Description of the task »
Copy out all of these lines with "GUI agent" replaced by "screen helper" each time it appears. Leave everything else unchanged.

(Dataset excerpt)
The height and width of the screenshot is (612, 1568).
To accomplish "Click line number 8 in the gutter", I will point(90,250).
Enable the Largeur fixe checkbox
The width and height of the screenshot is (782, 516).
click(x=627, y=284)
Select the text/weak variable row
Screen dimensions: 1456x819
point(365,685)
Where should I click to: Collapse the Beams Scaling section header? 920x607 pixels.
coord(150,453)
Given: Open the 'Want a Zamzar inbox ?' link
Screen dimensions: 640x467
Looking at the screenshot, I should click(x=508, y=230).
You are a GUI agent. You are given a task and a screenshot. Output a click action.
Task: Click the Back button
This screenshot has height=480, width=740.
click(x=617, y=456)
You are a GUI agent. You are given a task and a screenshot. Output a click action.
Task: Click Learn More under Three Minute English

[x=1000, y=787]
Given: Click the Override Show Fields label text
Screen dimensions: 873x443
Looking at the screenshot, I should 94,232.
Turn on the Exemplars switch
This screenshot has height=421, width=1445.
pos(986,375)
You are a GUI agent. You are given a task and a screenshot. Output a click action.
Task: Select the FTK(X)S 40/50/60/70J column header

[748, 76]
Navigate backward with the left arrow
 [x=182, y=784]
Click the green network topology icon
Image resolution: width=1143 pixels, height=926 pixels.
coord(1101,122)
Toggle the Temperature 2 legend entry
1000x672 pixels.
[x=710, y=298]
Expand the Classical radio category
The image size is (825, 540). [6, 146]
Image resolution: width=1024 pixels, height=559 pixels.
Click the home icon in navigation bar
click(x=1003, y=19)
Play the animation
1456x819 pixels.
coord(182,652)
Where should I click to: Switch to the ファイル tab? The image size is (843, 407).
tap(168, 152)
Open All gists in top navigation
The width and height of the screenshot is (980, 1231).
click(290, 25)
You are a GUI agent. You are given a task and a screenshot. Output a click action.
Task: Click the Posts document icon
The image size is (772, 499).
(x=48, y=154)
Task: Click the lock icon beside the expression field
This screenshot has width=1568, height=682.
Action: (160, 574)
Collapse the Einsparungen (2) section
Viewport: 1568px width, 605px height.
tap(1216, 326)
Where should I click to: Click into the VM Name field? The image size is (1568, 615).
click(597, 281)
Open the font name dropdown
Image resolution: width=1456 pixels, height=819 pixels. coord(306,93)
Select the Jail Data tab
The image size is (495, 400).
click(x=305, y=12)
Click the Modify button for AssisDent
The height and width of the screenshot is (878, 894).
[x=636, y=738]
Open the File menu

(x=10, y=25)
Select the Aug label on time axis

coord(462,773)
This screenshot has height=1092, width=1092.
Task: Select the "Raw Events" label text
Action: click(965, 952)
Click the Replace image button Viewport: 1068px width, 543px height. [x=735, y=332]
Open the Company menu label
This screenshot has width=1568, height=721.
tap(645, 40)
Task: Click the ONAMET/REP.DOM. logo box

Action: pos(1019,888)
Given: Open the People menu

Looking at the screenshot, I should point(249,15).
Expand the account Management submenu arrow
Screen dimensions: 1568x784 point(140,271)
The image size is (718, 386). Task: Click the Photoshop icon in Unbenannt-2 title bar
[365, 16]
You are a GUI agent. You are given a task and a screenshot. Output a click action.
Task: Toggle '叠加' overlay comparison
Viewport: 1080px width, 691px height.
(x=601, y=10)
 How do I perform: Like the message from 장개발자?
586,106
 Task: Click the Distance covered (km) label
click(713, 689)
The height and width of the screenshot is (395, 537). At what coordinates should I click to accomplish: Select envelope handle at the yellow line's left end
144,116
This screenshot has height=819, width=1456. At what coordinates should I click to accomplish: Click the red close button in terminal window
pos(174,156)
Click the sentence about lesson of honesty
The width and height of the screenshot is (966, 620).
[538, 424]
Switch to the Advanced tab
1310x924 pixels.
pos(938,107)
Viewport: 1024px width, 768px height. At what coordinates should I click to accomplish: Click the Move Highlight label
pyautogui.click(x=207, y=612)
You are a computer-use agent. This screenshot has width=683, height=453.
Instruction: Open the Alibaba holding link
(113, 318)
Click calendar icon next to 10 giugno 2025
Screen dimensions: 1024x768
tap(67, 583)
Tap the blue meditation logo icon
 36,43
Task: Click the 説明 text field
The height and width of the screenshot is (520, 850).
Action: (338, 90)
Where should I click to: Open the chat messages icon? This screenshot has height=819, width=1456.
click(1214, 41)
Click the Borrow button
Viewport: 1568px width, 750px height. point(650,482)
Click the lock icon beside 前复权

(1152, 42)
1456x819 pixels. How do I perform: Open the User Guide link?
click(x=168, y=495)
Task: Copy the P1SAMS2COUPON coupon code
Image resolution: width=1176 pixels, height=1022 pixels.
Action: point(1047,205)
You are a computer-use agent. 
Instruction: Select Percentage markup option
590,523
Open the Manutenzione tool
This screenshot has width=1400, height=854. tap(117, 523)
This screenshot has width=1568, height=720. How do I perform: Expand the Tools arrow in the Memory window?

Full solution »
The height and width of the screenshot is (612, 1568).
To accomplish "Click line number 8 in the gutter", I will point(90,250).
Enable the Largeur fixe checkbox
The width and height of the screenshot is (782, 516).
click(x=627, y=284)
Select the text/weak variable row
Screen dimensions: 1456x819
point(365,685)
Where should I click to: Collapse the Beams Scaling section header? 920x607 pixels.
coord(150,453)
Given: Open the 'Want a Zamzar inbox ?' link
Screen dimensions: 640x467
Looking at the screenshot, I should click(x=508, y=230).
You are a screen helper. You are given a task and a screenshot. Output a click action.
Task: Click the Back button
This screenshot has height=480, width=740.
click(x=617, y=456)
You are a screen helper. You are given a task and a screenshot. Output a click action.
Task: Click Learn More under Three Minute English

[x=1000, y=787]
Given: Click the Override Show Fields label text
Screen dimensions: 873x443
Looking at the screenshot, I should 94,232.
Turn on the Exemplars switch
This screenshot has height=421, width=1445.
pos(986,375)
You are a screen helper. You are given a task and a screenshot. Output a click action.
Task: Select the FTK(X)S 40/50/60/70J column header

[748, 76]
Navigate backward with the left arrow
 [x=182, y=784]
Click the green network topology icon
Image resolution: width=1143 pixels, height=926 pixels.
coord(1101,122)
Toggle the Temperature 2 legend entry
1000x672 pixels.
[x=710, y=298]
Expand the Classical radio category
The image size is (825, 540). [6, 146]
Image resolution: width=1024 pixels, height=559 pixels.
Click the home icon in navigation bar
click(x=1003, y=19)
Play the animation
1456x819 pixels.
coord(182,652)
Where should I click to: Switch to the ファイル tab? The image size is (843, 407).
tap(168, 152)
Open All gists in top navigation
The width and height of the screenshot is (980, 1231).
click(290, 25)
You are a screen helper. You are given a task and a screenshot. Output a click action.
Task: Click the Posts document icon
The image size is (772, 499).
(x=48, y=154)
Task: Click the lock icon beside the expression field
This screenshot has width=1568, height=682.
Action: (160, 574)
Collapse the Einsparungen (2) section
Viewport: 1568px width, 605px height.
tap(1216, 326)
Where should I click to: Click into the VM Name field? The image size is (1568, 615).
click(597, 281)
Open the font name dropdown
Image resolution: width=1456 pixels, height=819 pixels. coord(306,93)
Select the Jail Data tab
The image size is (495, 400).
click(x=305, y=12)
Click the Modify button for AssisDent
The height and width of the screenshot is (878, 894).
[x=636, y=738]
Open the File menu

(x=10, y=25)
Select the Aug label on time axis

coord(462,773)
This screenshot has height=1092, width=1092.
Task: Select the "Raw Events" label text
Action: click(965, 952)
Click the Replace image button Viewport: 1068px width, 543px height. [x=735, y=332]
Open the Company menu label
This screenshot has width=1568, height=721.
tap(645, 40)
Task: Click the ONAMET/REP.DOM. logo box

Action: pos(1019,888)
Given: Open the People menu

Looking at the screenshot, I should point(249,15).
Expand the account Management submenu arrow
Screen dimensions: 1568x784 point(140,271)
The image size is (718, 386). Task: Click the Photoshop icon in Unbenannt-2 title bar
[365, 16]
You are a screen helper. You are given a task and a screenshot. Output a click action.
Task: Toggle '叠加' overlay comparison
Viewport: 1080px width, 691px height.
(x=601, y=10)
 How do I perform: Like the message from 장개발자?
586,106
 Task: Click the Distance covered (km) label
click(713, 689)
The height and width of the screenshot is (395, 537). At what coordinates should I click to accomplish: Select envelope handle at the yellow line's left end
144,116
This screenshot has height=819, width=1456. At what coordinates should I click to accomplish: Click the red close button in terminal window
pos(174,156)
Click the sentence about lesson of honesty
The width and height of the screenshot is (966, 620).
[538, 424]
Switch to the Advanced tab
1310x924 pixels.
pos(938,107)
Viewport: 1024px width, 768px height. At what coordinates should I click to accomplish: Click the Move Highlight label
pyautogui.click(x=207, y=612)
You are a computer-use agent. This screenshot has width=683, height=453.
Instruction: Open the Alibaba holding link
(113, 318)
Click calendar icon next to 10 giugno 2025
Screen dimensions: 1024x768
tap(67, 583)
Tap the blue meditation logo icon
 36,43
Task: Click the 説明 text field
The height and width of the screenshot is (520, 850).
Action: (338, 90)
Where should I click to: Open the chat messages icon? This screenshot has height=819, width=1456.
click(1214, 41)
Click the Borrow button
Viewport: 1568px width, 750px height. point(650,482)
Click the lock icon beside 前复权

(1152, 42)
1456x819 pixels. How do I perform: Open the User Guide link?
click(x=168, y=495)
Task: Copy the P1SAMS2COUPON coupon code
Image resolution: width=1176 pixels, height=1022 pixels.
Action: point(1047,205)
You are a computer-use agent. 
Instruction: Select Percentage markup option
590,523
Open the Manutenzione tool
This screenshot has width=1400, height=854. tap(117, 523)
This screenshot has width=1568, height=720. How do I perform: Expand the Tools arrow in the Memory window?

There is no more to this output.